# [What you will do]
Your task is to copy the lines from the line containing "The image size is (868, 1063)." through the end of the listing below, both included, without any pictures.

· · · ·

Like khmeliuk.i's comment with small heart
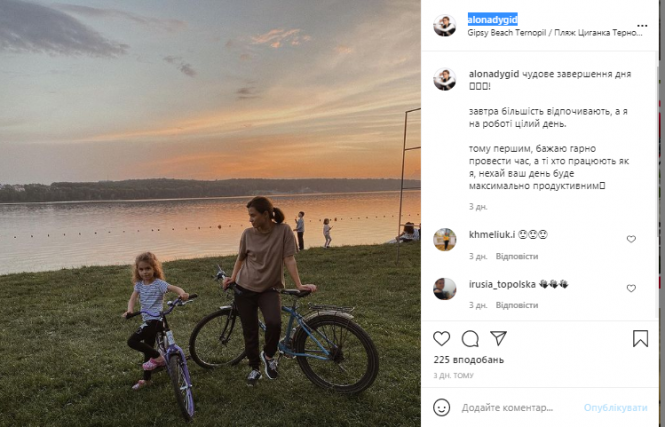This screenshot has height=427, width=665. click(x=631, y=239)
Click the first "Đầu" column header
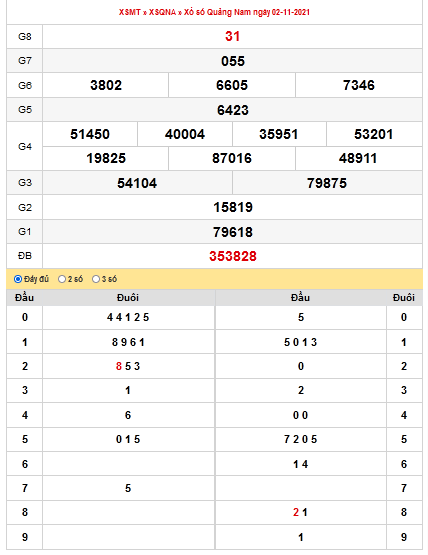The height and width of the screenshot is (555, 428). [x=24, y=297]
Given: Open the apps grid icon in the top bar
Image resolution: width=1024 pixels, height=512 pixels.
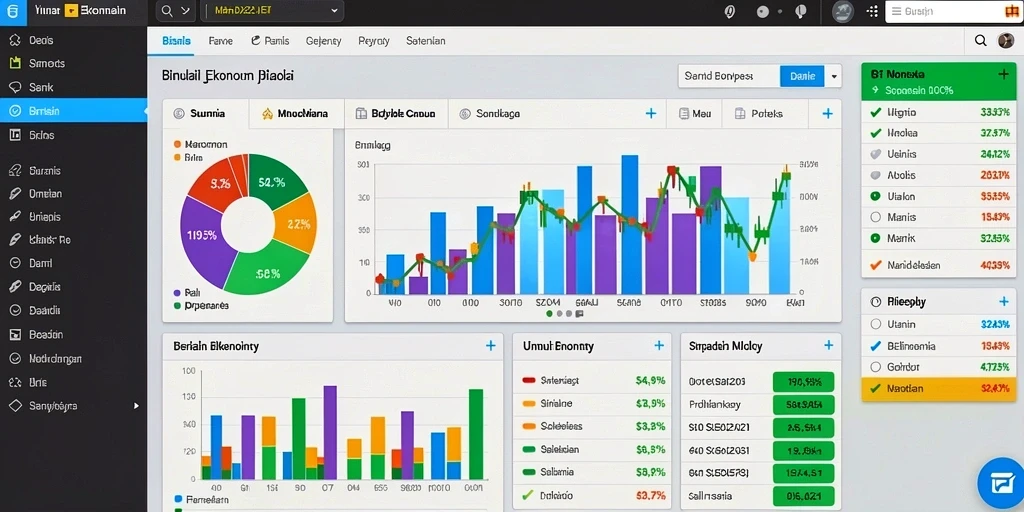Looking at the screenshot, I should (872, 11).
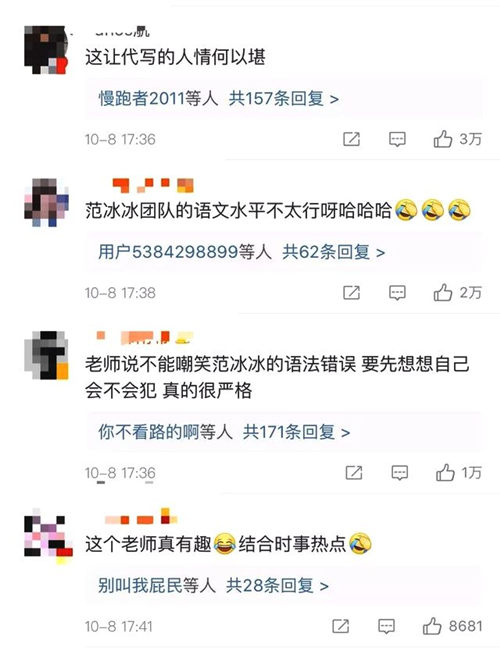Show all 共28条回复 replies
Image resolution: width=500 pixels, height=650 pixels.
[x=277, y=586]
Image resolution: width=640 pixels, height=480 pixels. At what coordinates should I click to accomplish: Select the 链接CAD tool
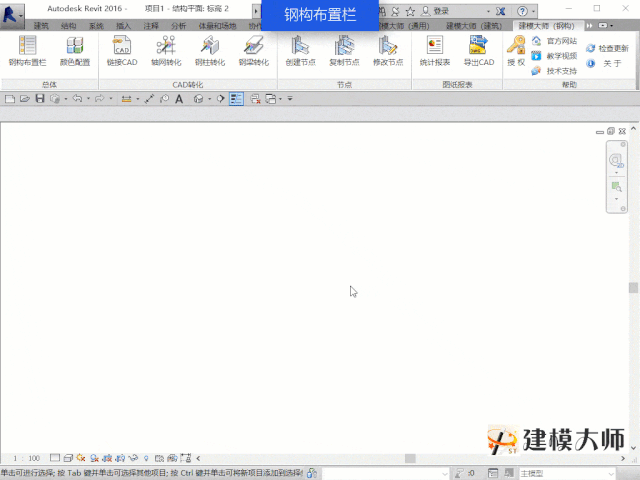click(x=122, y=51)
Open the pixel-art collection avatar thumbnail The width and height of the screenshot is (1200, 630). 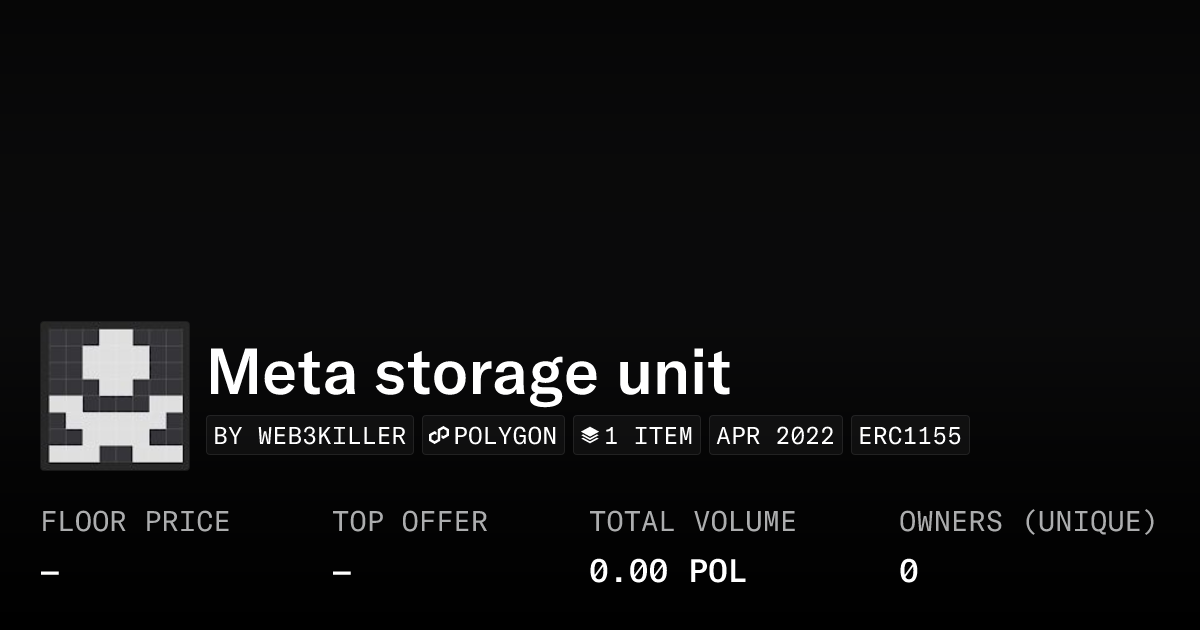coord(115,396)
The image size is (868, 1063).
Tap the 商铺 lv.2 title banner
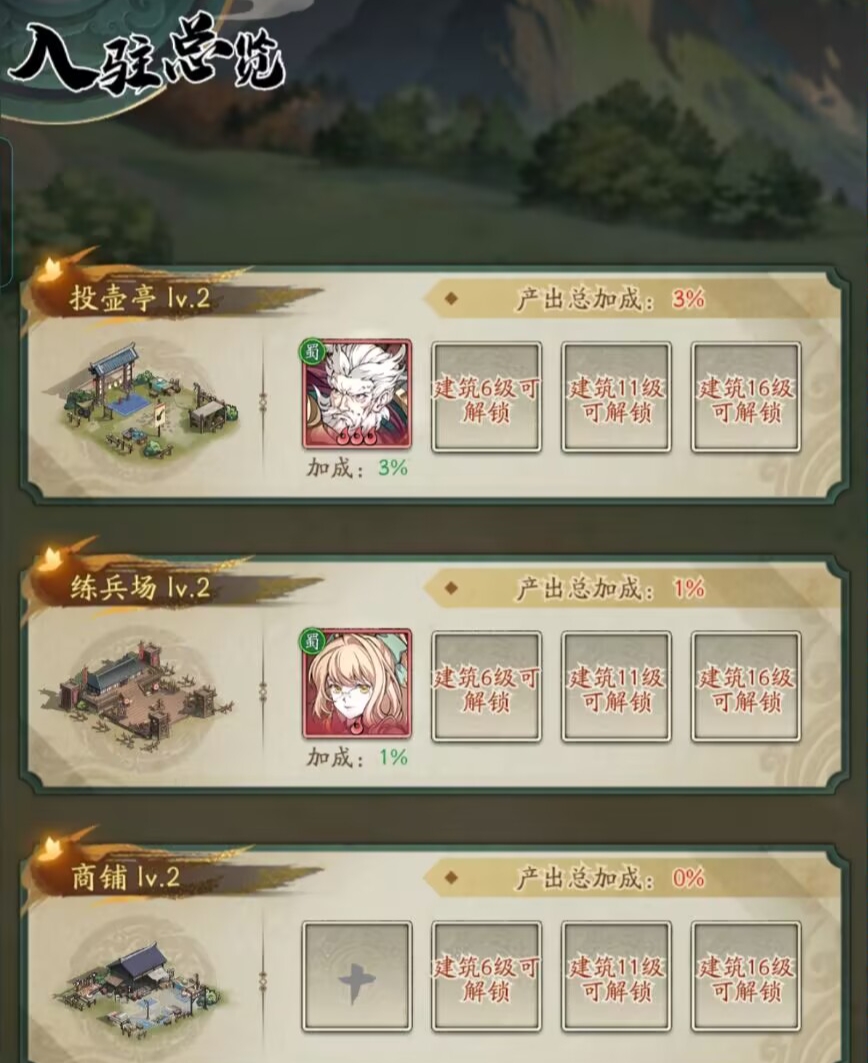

· · · ·

# [Finished task]
The image size is (868, 1063).
Tap the 商铺 lv.2 title banner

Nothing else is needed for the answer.